Last night she was a little sick. She threw up and was just poorly today. Probably too much candy. Today was the first day I petted her since the incident. Because I really don't like her. Now, though, I don't know how my poor baby will take it on the sad, sad, day when she dies.

The only reason she is still here is because they love her so much. And she has a keen awareness of their whereabouts at all times. When they are in the front yard, she barks hysterically. When there is a thunderstorm, she runs to find them, and if it is at night she whines until I let her into their room where she will sleep between their beds.

Labs live 10 to 12 years. We are on year 11. During this time she has been a pest. From the first day we had her and she pooped in her own kennel 5 minutes after H let her out. She never let snowball, our old dog, now gone on to the other side, get any attention. She is a pig. A chicken killer, a cat killer. She wakes up every morning at 4:45on the dot and whines to get out and then 20 minutes later barks to come in. That's 4:45 in the a.m. And let's not forget when Tallulah was 6 months old and couldn't sleep through the night and Annabelle was also waking up every night because she had peed all over the bed or thrown up (allergies which make her cough until she vomits) and it felt like I was up at all hours and the dog decided that she too would get in on the act and need to go out at 1 in the morning.
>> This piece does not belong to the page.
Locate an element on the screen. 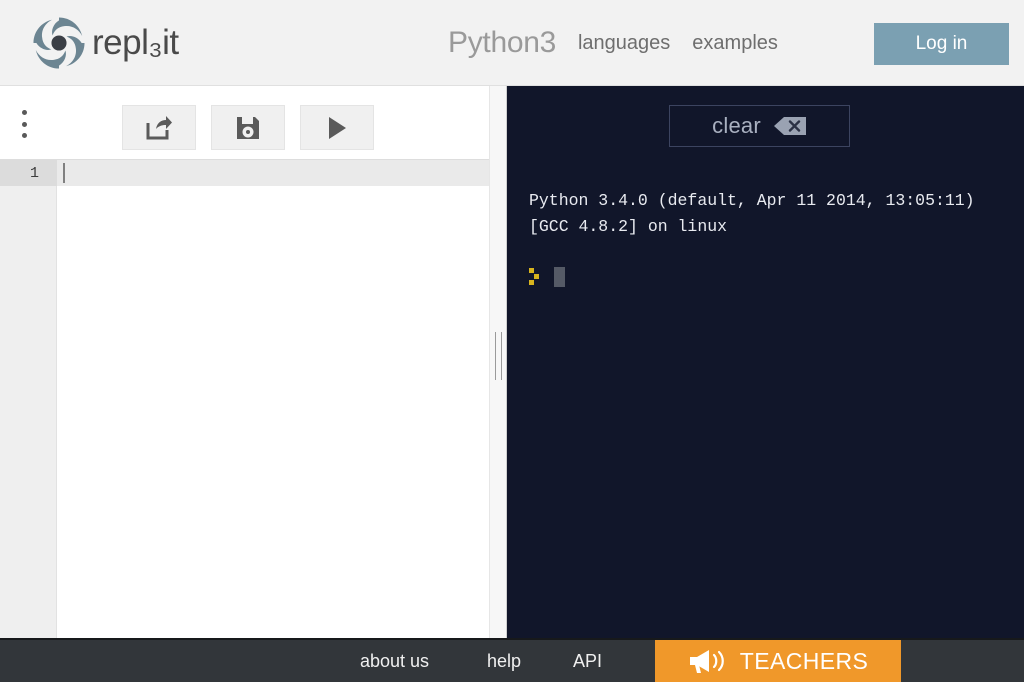  pane-splitter is located at coordinates (498, 362).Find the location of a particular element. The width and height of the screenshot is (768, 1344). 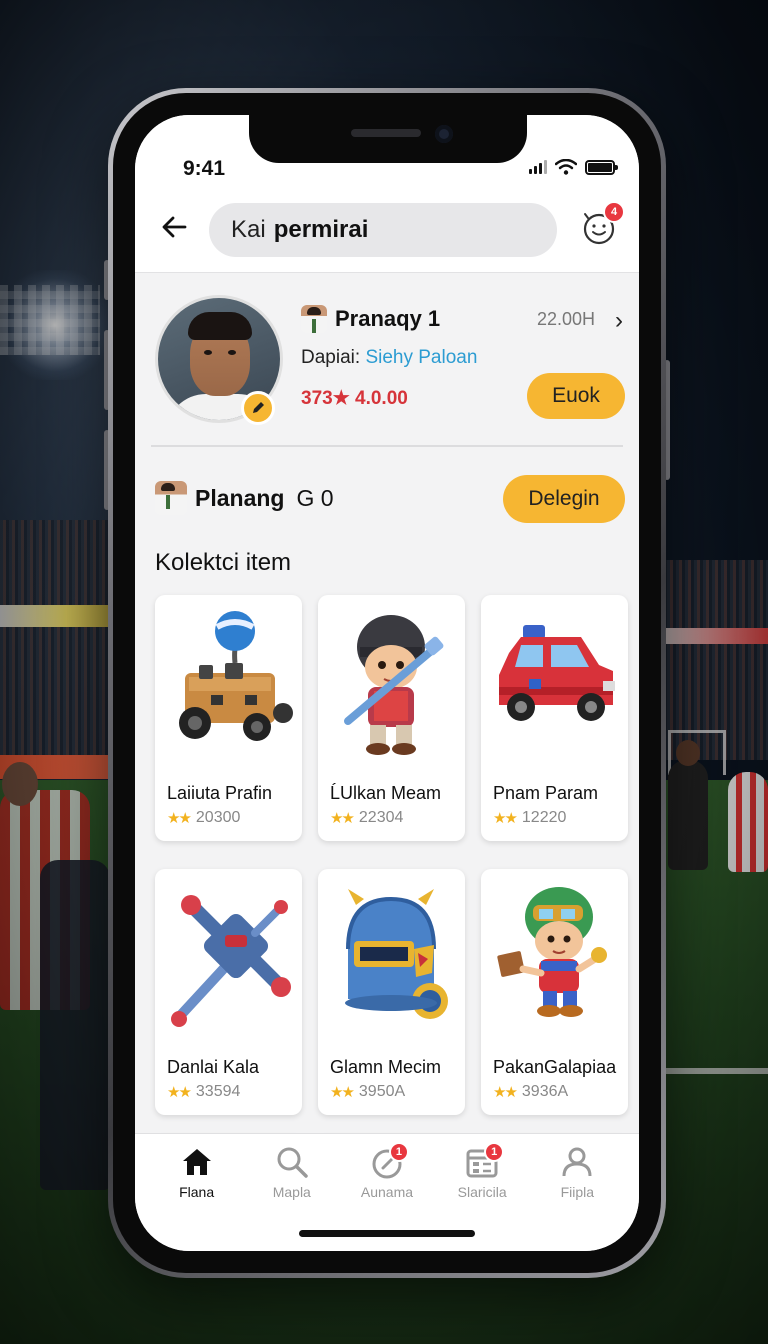

item-title: Laiiuta Prafin is located at coordinates (220, 793).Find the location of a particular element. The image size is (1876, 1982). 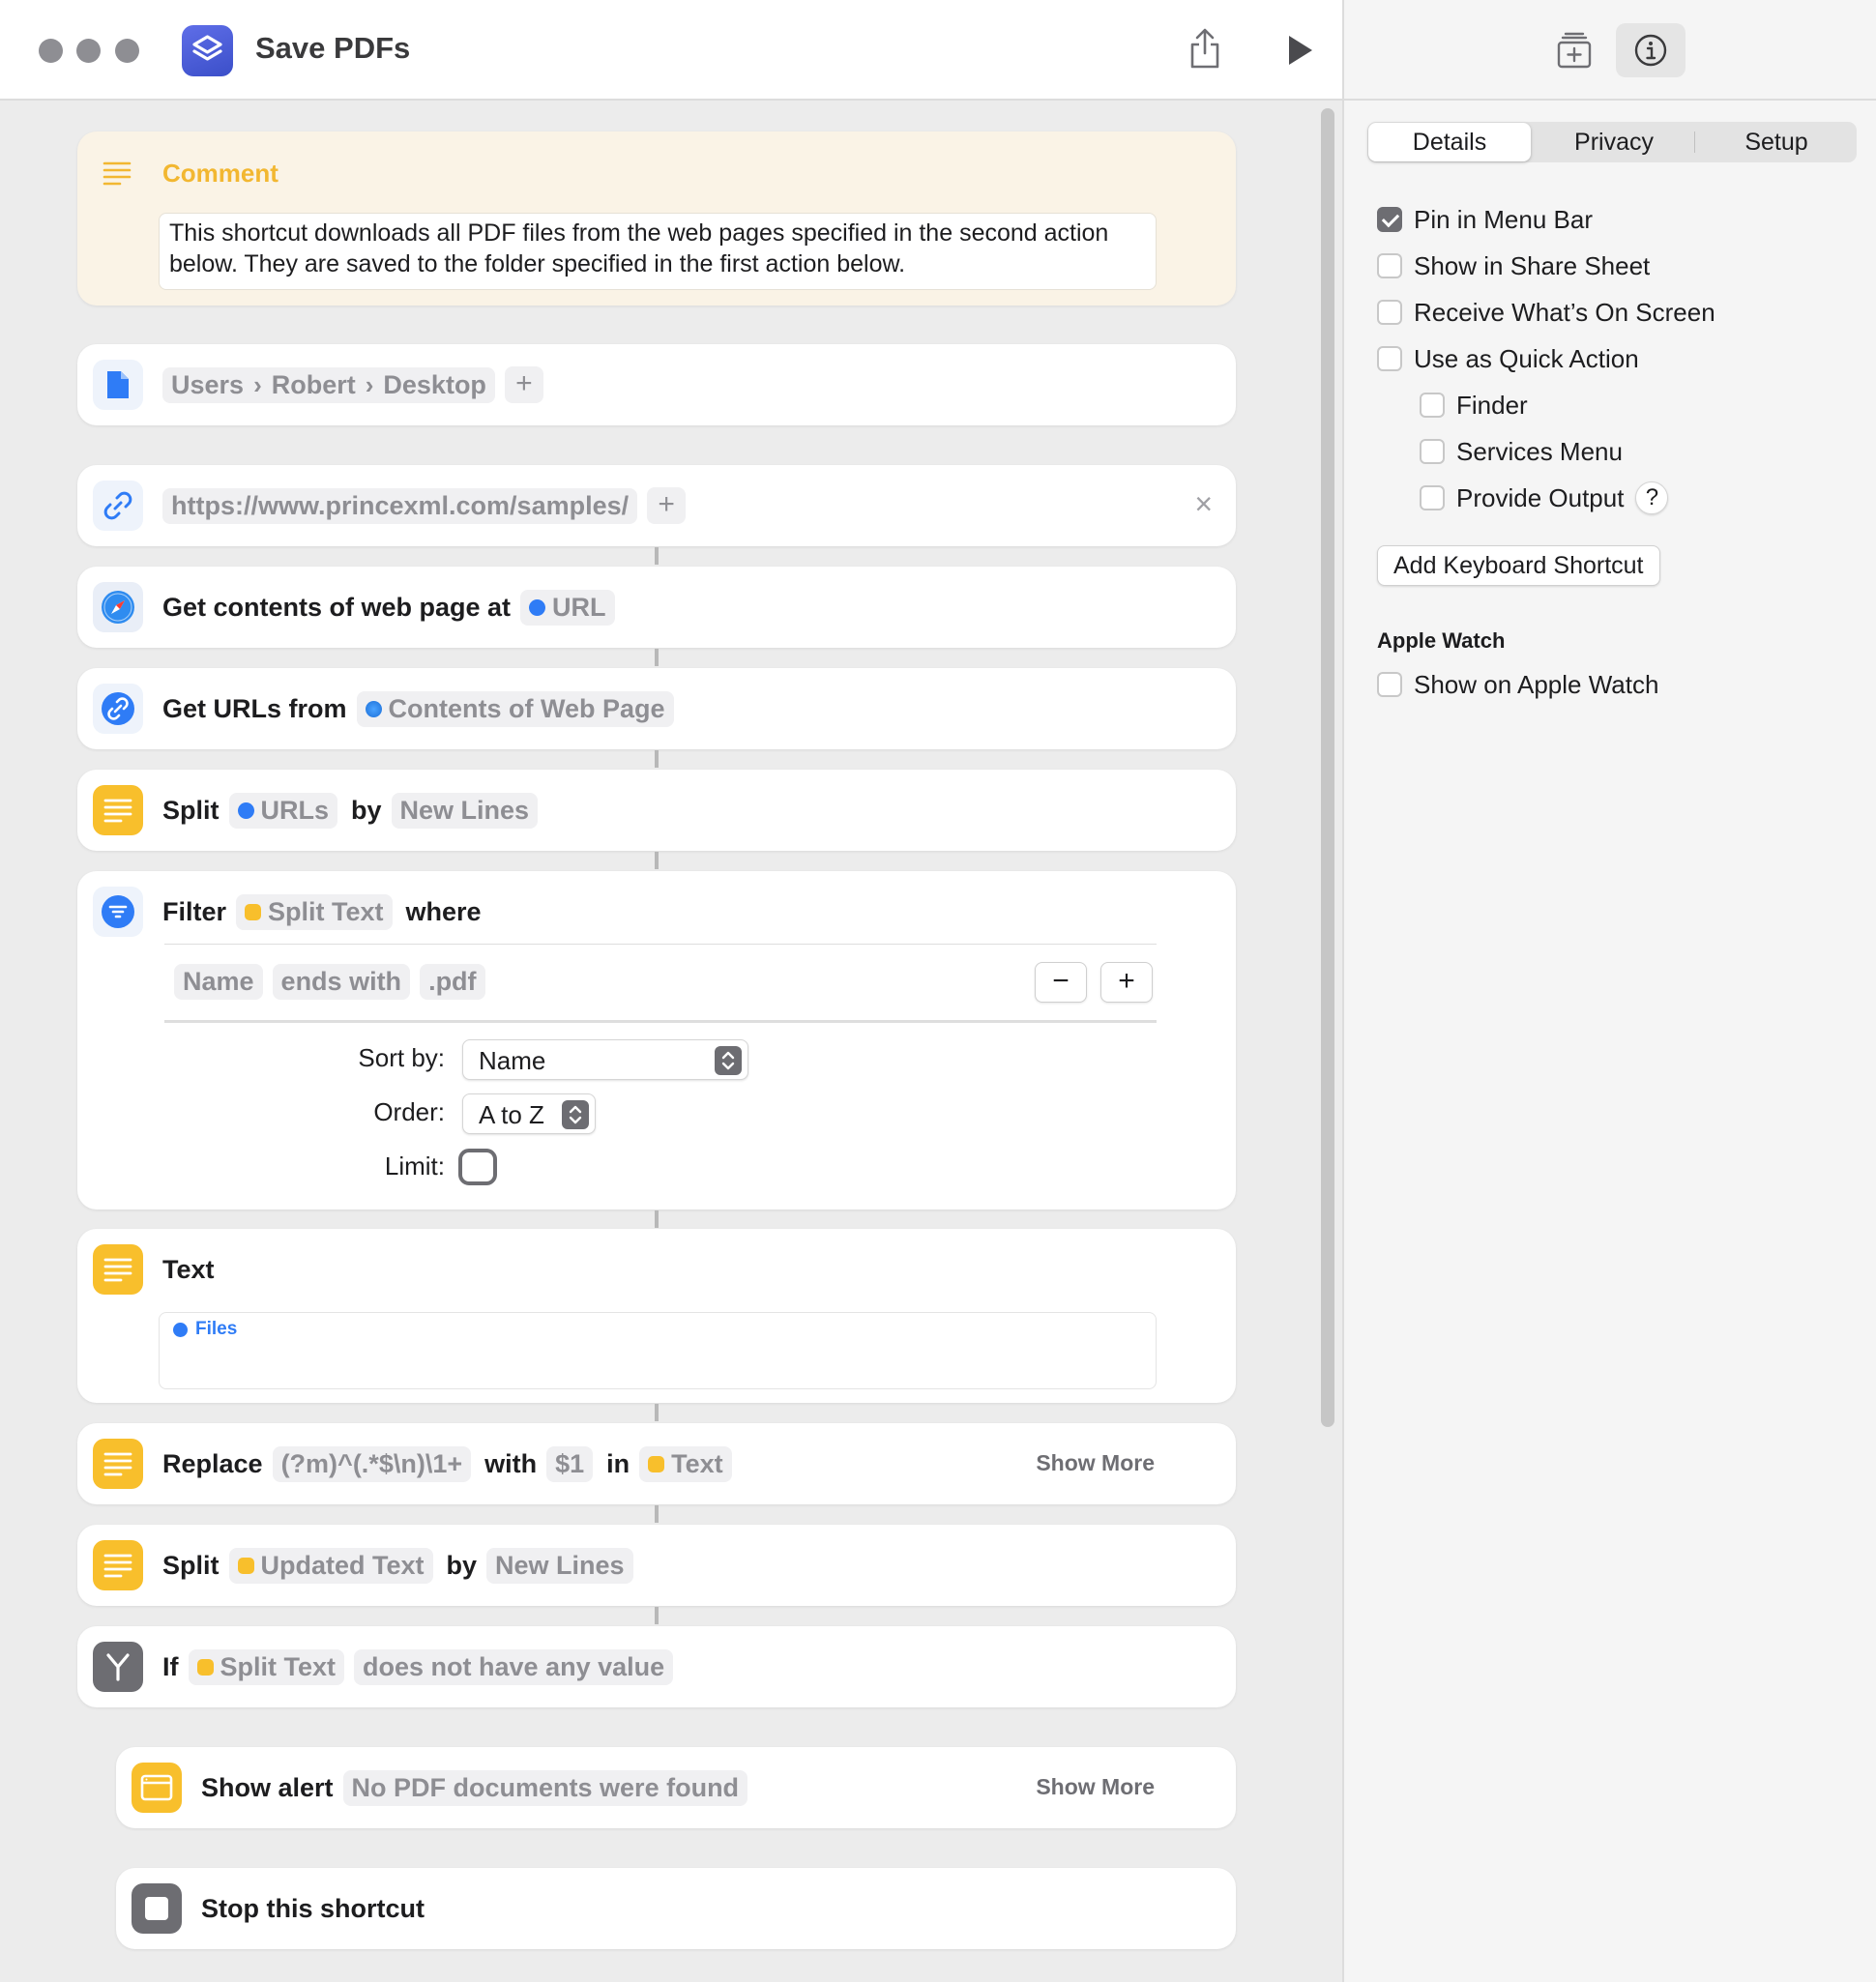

Let's not forget that glorious period that lasted until Tallulah started sleeping through the night, three months later.

The hamburger buns that H got from central market special for our party? Gobbled up before the party started. Right off the kitchen table. Bag included. Annabelle's heart candy necklace. Eaten in one bite. Countless sippy cups destroyed. She ate part of my sister's diaper bag. And just this weekend she got into my purse, scattering its contents all over the place, munching on tampons and lipsticks. I wish I were making this crap up....

We are on year 11. She gets up slowly now to amble over to her dog bed. She prefers to sleep on my Ethan Allen sofa. I remember what my neighbor said when Annabelle was first born and she was temporarily banished to the outside and wouldn't stop barking. I told him my mom wanted me to drop the dog off on I10. Perra afrentosa, she calls her. "610 is closer," he said without batting an eye.

And I am so sad about the cats. I really loved them. I forgot what it feels like to really love an animal. The joy they bring. It's a joy, not a burden.

Really, though, to remember, I need look no further than the living room carpet while we watch our tv show. There is the dog, cuddled up to Tallulah. Two peas in a furry flea pod. Tallulah loves her. She really loves her.

And that love is the only reason why she is still here.